[RECORDS FOR THIS TASK Boundary: Start]
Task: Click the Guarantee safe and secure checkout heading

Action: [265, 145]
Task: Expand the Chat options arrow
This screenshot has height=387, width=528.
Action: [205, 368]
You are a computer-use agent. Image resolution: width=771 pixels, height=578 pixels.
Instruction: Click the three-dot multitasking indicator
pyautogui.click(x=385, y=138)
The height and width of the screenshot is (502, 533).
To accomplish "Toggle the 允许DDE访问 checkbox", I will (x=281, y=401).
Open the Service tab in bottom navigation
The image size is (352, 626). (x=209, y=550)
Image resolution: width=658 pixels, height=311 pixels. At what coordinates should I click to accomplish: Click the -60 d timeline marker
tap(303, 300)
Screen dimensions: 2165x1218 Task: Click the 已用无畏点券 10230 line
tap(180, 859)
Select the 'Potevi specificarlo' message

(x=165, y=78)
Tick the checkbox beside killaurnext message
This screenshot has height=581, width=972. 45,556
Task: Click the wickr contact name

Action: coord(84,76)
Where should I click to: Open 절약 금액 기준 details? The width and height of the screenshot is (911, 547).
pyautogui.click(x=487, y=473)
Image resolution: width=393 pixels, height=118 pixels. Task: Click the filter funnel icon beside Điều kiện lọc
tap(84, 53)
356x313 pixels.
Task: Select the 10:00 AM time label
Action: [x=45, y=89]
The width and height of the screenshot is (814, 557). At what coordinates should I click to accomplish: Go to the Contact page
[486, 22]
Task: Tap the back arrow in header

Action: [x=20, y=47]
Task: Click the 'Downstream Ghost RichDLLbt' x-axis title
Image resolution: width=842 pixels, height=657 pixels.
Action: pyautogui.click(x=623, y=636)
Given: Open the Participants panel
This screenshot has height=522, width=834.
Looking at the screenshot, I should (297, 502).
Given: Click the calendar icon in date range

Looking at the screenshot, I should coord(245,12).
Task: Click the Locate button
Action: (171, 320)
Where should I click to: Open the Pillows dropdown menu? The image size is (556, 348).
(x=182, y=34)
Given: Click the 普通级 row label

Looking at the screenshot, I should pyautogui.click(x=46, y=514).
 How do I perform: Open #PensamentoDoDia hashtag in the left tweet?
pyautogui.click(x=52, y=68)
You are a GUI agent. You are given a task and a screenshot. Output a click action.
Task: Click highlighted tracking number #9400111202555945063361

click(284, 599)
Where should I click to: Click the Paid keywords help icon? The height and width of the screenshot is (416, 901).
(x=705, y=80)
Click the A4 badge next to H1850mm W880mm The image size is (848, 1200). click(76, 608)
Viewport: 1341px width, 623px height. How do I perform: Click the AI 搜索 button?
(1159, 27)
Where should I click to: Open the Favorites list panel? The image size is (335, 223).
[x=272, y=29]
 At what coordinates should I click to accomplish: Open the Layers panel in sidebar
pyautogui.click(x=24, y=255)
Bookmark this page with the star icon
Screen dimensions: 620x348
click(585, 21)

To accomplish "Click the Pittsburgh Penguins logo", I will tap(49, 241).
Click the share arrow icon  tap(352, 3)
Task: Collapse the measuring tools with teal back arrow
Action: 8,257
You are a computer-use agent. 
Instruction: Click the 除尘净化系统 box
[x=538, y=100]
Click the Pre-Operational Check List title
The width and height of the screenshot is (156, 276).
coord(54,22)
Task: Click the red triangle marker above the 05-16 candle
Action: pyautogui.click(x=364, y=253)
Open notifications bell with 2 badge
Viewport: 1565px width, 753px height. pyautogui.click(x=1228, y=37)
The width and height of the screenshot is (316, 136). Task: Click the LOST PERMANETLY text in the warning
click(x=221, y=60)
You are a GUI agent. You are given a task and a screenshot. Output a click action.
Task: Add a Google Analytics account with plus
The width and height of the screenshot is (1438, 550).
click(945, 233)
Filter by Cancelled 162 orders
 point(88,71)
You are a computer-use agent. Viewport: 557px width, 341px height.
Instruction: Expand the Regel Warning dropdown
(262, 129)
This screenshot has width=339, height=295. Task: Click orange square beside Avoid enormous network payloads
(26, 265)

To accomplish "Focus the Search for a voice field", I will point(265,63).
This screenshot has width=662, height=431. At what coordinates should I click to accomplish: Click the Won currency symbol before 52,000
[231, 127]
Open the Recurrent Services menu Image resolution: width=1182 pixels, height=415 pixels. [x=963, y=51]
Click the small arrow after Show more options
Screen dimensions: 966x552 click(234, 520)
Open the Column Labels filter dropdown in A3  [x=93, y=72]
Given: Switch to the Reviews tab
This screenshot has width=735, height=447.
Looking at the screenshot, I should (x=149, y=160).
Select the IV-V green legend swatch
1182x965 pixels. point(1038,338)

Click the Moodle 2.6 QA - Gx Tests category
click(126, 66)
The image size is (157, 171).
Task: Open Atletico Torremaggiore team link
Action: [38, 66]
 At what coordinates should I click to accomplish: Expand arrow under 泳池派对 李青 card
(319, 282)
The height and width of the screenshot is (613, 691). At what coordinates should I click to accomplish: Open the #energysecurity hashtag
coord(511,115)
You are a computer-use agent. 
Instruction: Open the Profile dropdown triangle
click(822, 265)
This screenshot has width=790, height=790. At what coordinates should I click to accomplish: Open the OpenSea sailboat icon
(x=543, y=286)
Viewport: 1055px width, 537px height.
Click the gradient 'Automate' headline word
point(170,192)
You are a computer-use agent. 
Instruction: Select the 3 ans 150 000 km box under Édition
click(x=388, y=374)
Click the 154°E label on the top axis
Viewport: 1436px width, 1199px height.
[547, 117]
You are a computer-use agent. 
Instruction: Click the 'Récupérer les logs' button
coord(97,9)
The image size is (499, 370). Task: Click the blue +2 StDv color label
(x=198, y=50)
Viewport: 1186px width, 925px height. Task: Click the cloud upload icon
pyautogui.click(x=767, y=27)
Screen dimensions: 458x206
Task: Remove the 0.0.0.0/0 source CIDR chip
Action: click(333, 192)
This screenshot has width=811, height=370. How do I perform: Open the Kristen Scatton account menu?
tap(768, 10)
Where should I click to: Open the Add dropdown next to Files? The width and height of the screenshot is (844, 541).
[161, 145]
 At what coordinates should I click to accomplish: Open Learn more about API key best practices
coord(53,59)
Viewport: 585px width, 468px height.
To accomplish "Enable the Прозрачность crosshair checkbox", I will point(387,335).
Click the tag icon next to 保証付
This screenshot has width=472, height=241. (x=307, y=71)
[RECORDS FOR THIS TASK Boundary: End]
== WHAT IS BEING ASKED ==
Here the job is to restate all of the data word for word.

== YOUR SOLUTION ==
Task: Click the Guarantee safe and secure checkout heading

Action: [265, 145]
Task: Expand the Chat options arrow
This screenshot has height=387, width=528.
Action: [205, 368]
You are a computer-use agent. Image resolution: width=771 pixels, height=578 pixels.
Instruction: Click the three-dot multitasking indicator
pyautogui.click(x=385, y=138)
The height and width of the screenshot is (502, 533).
To accomplish "Toggle the 允许DDE访问 checkbox", I will (x=281, y=401).
Open the Service tab in bottom navigation
The image size is (352, 626). (x=209, y=550)
Image resolution: width=658 pixels, height=311 pixels. At what coordinates should I click to accomplish: Click the -60 d timeline marker
tap(303, 300)
Screen dimensions: 2165x1218 Task: Click the 已用无畏点券 10230 line
tap(180, 859)
Select the 'Potevi specificarlo' message

(x=165, y=78)
Tick the checkbox beside killaurnext message
This screenshot has height=581, width=972. 45,556
Task: Click the wickr contact name

Action: coord(84,76)
Where should I click to: Open 절약 금액 기준 details? The width and height of the screenshot is (911, 547).
pyautogui.click(x=487, y=473)
Image resolution: width=393 pixels, height=118 pixels. Task: Click the filter funnel icon beside Điều kiện lọc
tap(84, 53)
356x313 pixels.
Task: Select the 10:00 AM time label
Action: [x=45, y=89]
The width and height of the screenshot is (814, 557). At what coordinates should I click to accomplish: Go to the Contact page
[486, 22]
Task: Tap the back arrow in header

Action: [x=20, y=47]
Task: Click the 'Downstream Ghost RichDLLbt' x-axis title
Image resolution: width=842 pixels, height=657 pixels.
Action: pyautogui.click(x=623, y=636)
Given: Open the Participants panel
This screenshot has height=522, width=834.
Looking at the screenshot, I should (297, 502).
Given: Click the calendar icon in date range

Looking at the screenshot, I should coord(245,12).
Task: Click the Locate button
Action: (171, 320)
Where should I click to: Open the Pillows dropdown menu? The image size is (556, 348).
(x=182, y=34)
Given: Click the 普通级 row label

Looking at the screenshot, I should pyautogui.click(x=46, y=514).
 How do I perform: Open #PensamentoDoDia hashtag in the left tweet?
pyautogui.click(x=52, y=68)
You are a GUI agent. You are given a task and a screenshot. Output a click action.
Task: Click highlighted tracking number #9400111202555945063361

click(284, 599)
Where should I click to: Click the Paid keywords help icon? The height and width of the screenshot is (416, 901).
(x=705, y=80)
Click the A4 badge next to H1850mm W880mm The image size is (848, 1200). click(76, 608)
Viewport: 1341px width, 623px height. How do I perform: Click the AI 搜索 button?
(1159, 27)
Where should I click to: Open the Favorites list panel? The image size is (335, 223).
[x=272, y=29]
 At what coordinates should I click to accomplish: Open the Layers panel in sidebar
pyautogui.click(x=24, y=255)
Bookmark this page with the star icon
Screen dimensions: 620x348
click(585, 21)

To accomplish "Click the Pittsburgh Penguins logo", I will tap(49, 241).
Click the share arrow icon  tap(352, 3)
Task: Collapse the measuring tools with teal back arrow
Action: 8,257
You are a computer-use agent. 
Instruction: Click the 除尘净化系统 box
[x=538, y=100]
Click the Pre-Operational Check List title
The width and height of the screenshot is (156, 276).
coord(54,22)
Task: Click the red triangle marker above the 05-16 candle
Action: pyautogui.click(x=364, y=253)
Open notifications bell with 2 badge
Viewport: 1565px width, 753px height. pyautogui.click(x=1228, y=37)
The width and height of the screenshot is (316, 136). Task: Click the LOST PERMANETLY text in the warning
click(x=221, y=60)
You are a GUI agent. You are given a task and a screenshot. Output a click action.
Task: Add a Google Analytics account with plus
The width and height of the screenshot is (1438, 550).
click(945, 233)
Filter by Cancelled 162 orders
 point(88,71)
You are a computer-use agent. Viewport: 557px width, 341px height.
Instruction: Expand the Regel Warning dropdown
(262, 129)
This screenshot has width=339, height=295. Task: Click orange square beside Avoid enormous network payloads
(26, 265)

To accomplish "Focus the Search for a voice field", I will point(265,63).
This screenshot has width=662, height=431. At what coordinates should I click to accomplish: Click the Won currency symbol before 52,000
[231, 127]
Open the Recurrent Services menu Image resolution: width=1182 pixels, height=415 pixels. [x=963, y=51]
Click the small arrow after Show more options
Screen dimensions: 966x552 click(234, 520)
Open the Column Labels filter dropdown in A3  [x=93, y=72]
Given: Switch to the Reviews tab
This screenshot has width=735, height=447.
Looking at the screenshot, I should (x=149, y=160).
Select the IV-V green legend swatch
1182x965 pixels. point(1038,338)

Click the Moodle 2.6 QA - Gx Tests category
click(126, 66)
The image size is (157, 171).
Task: Open Atletico Torremaggiore team link
Action: [38, 66]
 At what coordinates should I click to accomplish: Expand arrow under 泳池派对 李青 card
(319, 282)
The height and width of the screenshot is (613, 691). At what coordinates should I click to accomplish: Open the #energysecurity hashtag
coord(511,115)
You are a computer-use agent. 
Instruction: Open the Profile dropdown triangle
click(822, 265)
This screenshot has width=790, height=790. At what coordinates should I click to accomplish: Open the OpenSea sailboat icon
(x=543, y=286)
Viewport: 1055px width, 537px height.
Click the gradient 'Automate' headline word
point(170,192)
You are a computer-use agent. 
Instruction: Select the 3 ans 150 000 km box under Édition
click(x=388, y=374)
Click the 154°E label on the top axis
Viewport: 1436px width, 1199px height.
[547, 117]
You are a computer-use agent. 
Instruction: Click the 'Récupérer les logs' button
coord(97,9)
The image size is (499, 370). Task: Click the blue +2 StDv color label
(x=198, y=50)
Viewport: 1186px width, 925px height. Task: Click the cloud upload icon
pyautogui.click(x=767, y=27)
Screen dimensions: 458x206
Task: Remove the 0.0.0.0/0 source CIDR chip
Action: click(333, 192)
This screenshot has width=811, height=370. How do I perform: Open the Kristen Scatton account menu?
tap(768, 10)
Where should I click to: Open the Add dropdown next to Files? The width and height of the screenshot is (844, 541).
[161, 145]
 At what coordinates should I click to accomplish: Open Learn more about API key best practices
coord(53,59)
Viewport: 585px width, 468px height.
To accomplish "Enable the Прозрачность crosshair checkbox", I will point(387,335).
Click the tag icon next to 保証付
This screenshot has width=472, height=241. (x=307, y=71)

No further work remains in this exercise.